Text segment ::
Zee Media Bureau
London: High levels of calcium in blood can be an indicator of cancer especially in men, says study.
The condition known as hypercalcaemia is the most common metabolic disorder associated with cancer, occurring in 10 to 20 per cent of people with cancer, researchers said.
A simple blood test is enough to identify people with hypercalcaemia, prompting doctors to investigate further.
While its connection to cancer is well known, this study has, for the first time, shown that often it can predate the diagnosis of cancer in primary care.
“We wanted to look at the issue from a different perspective and find out if high calcium levels in blood could be used as an early indicator of cancer and therefore in the diagnosis of cancer,” said Fergus Hamilton, who led the research from University of Bristol in Britain.
For the study, the researchers analysed the electronic records of 54,000 patients who had elevated levels of calcium and looked at how many of them went on to receive a cancer diagnosis.
In men, even mild hypercalcaemia conferred a risk of cancer in one year of 11.5 percent.
If the calcium was above limits, the risk increased to 28 percent.
In women, the risks were much less, with the corresponding figures being 4.1 percent and 8.7 percent.
In men, 81 percent of the cancer associated with hypercalcaemia was caused by lung, prostate, myeloma, colorectal and other haematological cancers.
In women, cancer was much less common.
There are a number of possible explanations for this but we think it might be because women are much more likely to have hyperparathyroidism, another cause of hypercalcaemia, Hamilton added.
The study appeared in the British Journal of Cancer.

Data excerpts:
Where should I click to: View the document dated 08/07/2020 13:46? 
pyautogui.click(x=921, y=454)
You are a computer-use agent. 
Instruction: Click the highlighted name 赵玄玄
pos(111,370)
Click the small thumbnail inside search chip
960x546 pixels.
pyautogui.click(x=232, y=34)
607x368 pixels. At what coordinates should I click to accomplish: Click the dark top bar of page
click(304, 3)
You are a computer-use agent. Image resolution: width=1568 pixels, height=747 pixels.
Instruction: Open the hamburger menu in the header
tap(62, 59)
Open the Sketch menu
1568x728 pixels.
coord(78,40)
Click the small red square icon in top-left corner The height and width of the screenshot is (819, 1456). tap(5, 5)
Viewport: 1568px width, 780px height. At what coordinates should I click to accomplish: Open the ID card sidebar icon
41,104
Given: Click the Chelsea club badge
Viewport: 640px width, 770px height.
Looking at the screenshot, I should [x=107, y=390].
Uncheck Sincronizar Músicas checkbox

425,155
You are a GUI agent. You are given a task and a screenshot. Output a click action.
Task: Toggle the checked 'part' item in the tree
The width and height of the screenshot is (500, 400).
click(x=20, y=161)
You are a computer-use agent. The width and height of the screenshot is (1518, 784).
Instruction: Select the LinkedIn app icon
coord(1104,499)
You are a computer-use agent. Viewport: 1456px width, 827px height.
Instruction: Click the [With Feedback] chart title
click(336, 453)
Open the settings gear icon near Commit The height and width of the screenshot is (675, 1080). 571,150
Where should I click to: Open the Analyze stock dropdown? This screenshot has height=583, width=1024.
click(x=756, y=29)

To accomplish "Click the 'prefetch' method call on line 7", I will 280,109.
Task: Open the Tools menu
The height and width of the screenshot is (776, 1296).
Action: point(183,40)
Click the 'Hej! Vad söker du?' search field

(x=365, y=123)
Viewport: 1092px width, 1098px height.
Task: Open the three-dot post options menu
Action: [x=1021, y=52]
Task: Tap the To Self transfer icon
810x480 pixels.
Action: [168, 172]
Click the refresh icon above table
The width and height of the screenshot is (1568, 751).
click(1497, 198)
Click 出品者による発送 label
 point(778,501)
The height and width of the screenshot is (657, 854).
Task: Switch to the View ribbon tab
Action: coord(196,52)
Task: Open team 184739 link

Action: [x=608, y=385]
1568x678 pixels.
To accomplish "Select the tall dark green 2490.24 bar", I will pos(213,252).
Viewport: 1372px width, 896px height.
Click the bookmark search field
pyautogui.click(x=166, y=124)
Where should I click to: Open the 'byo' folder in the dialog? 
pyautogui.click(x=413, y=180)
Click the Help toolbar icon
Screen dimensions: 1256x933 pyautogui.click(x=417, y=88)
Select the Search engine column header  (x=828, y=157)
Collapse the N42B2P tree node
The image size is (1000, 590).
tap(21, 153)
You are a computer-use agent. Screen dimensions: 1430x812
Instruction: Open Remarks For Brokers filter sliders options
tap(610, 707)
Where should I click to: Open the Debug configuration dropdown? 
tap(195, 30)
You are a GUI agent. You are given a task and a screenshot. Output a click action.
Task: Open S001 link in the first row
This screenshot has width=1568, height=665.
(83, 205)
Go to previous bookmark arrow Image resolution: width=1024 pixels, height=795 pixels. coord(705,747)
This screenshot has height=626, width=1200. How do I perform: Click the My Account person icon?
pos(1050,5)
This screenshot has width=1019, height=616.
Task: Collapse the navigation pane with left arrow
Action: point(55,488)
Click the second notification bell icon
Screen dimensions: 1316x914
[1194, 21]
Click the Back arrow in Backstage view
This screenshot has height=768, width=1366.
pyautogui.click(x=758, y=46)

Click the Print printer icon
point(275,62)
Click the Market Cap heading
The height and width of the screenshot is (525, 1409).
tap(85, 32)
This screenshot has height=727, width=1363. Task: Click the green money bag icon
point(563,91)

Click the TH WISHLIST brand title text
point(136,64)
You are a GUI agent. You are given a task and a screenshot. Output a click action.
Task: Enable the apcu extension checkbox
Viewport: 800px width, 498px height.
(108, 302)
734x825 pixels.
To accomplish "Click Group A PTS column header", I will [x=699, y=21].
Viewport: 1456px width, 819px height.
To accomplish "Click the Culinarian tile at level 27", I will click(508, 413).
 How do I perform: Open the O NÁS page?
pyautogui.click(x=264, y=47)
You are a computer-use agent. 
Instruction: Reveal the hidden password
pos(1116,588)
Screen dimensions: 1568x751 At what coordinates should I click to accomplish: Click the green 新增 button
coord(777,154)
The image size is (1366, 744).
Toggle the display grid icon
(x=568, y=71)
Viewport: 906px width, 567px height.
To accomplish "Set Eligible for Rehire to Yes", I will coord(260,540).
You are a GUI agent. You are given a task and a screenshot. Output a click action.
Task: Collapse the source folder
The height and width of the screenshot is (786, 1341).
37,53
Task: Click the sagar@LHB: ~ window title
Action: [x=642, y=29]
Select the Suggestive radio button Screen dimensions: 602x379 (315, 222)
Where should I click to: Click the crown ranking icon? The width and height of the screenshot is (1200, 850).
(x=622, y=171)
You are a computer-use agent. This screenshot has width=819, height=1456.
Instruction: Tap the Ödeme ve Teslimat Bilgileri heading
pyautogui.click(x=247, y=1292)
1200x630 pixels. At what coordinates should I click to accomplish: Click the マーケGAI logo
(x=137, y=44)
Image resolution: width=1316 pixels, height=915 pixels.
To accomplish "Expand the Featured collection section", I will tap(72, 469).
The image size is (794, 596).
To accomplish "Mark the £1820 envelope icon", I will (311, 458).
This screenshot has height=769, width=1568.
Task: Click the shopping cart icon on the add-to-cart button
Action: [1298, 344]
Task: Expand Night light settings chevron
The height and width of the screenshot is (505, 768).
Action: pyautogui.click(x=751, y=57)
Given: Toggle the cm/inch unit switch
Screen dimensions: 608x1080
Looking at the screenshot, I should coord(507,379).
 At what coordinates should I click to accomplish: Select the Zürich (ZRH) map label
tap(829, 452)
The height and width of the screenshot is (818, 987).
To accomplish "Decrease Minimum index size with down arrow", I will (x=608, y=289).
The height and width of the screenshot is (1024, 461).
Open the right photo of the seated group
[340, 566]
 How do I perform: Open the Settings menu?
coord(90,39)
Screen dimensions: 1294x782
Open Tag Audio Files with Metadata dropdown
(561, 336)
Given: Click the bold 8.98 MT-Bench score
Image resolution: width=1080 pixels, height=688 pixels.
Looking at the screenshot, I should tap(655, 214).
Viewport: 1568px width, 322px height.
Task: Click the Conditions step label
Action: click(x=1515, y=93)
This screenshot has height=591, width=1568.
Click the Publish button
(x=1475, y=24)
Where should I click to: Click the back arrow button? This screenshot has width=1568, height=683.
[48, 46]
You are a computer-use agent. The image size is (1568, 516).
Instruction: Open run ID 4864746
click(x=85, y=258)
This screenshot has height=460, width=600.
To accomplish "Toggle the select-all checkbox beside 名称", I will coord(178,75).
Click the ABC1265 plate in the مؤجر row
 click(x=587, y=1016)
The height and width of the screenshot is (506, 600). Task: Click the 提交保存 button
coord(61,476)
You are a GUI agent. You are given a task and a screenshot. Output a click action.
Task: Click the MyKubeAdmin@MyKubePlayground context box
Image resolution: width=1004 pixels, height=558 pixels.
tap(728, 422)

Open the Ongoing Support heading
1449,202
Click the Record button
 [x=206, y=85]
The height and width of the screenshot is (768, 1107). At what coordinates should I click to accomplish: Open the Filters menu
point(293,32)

Work instructions ::
Copy the part of the article on blood calcium and cancer above word for word, beginning at the words "Zee Media Bureau" and stopping after "to investigate further.".

Answer area ::
Zee Media Bureau
London: High levels of calcium in blood can be an indicator of cancer especially in men, says study.
The condition known as hypercalcaemia is the most common metabolic disorder associated with cancer, occurring in 10 to 20 per cent of people with cancer, researchers said.
A simple blood test is enough to identify people with hypercalcaemia, prompting doctors to investigate further.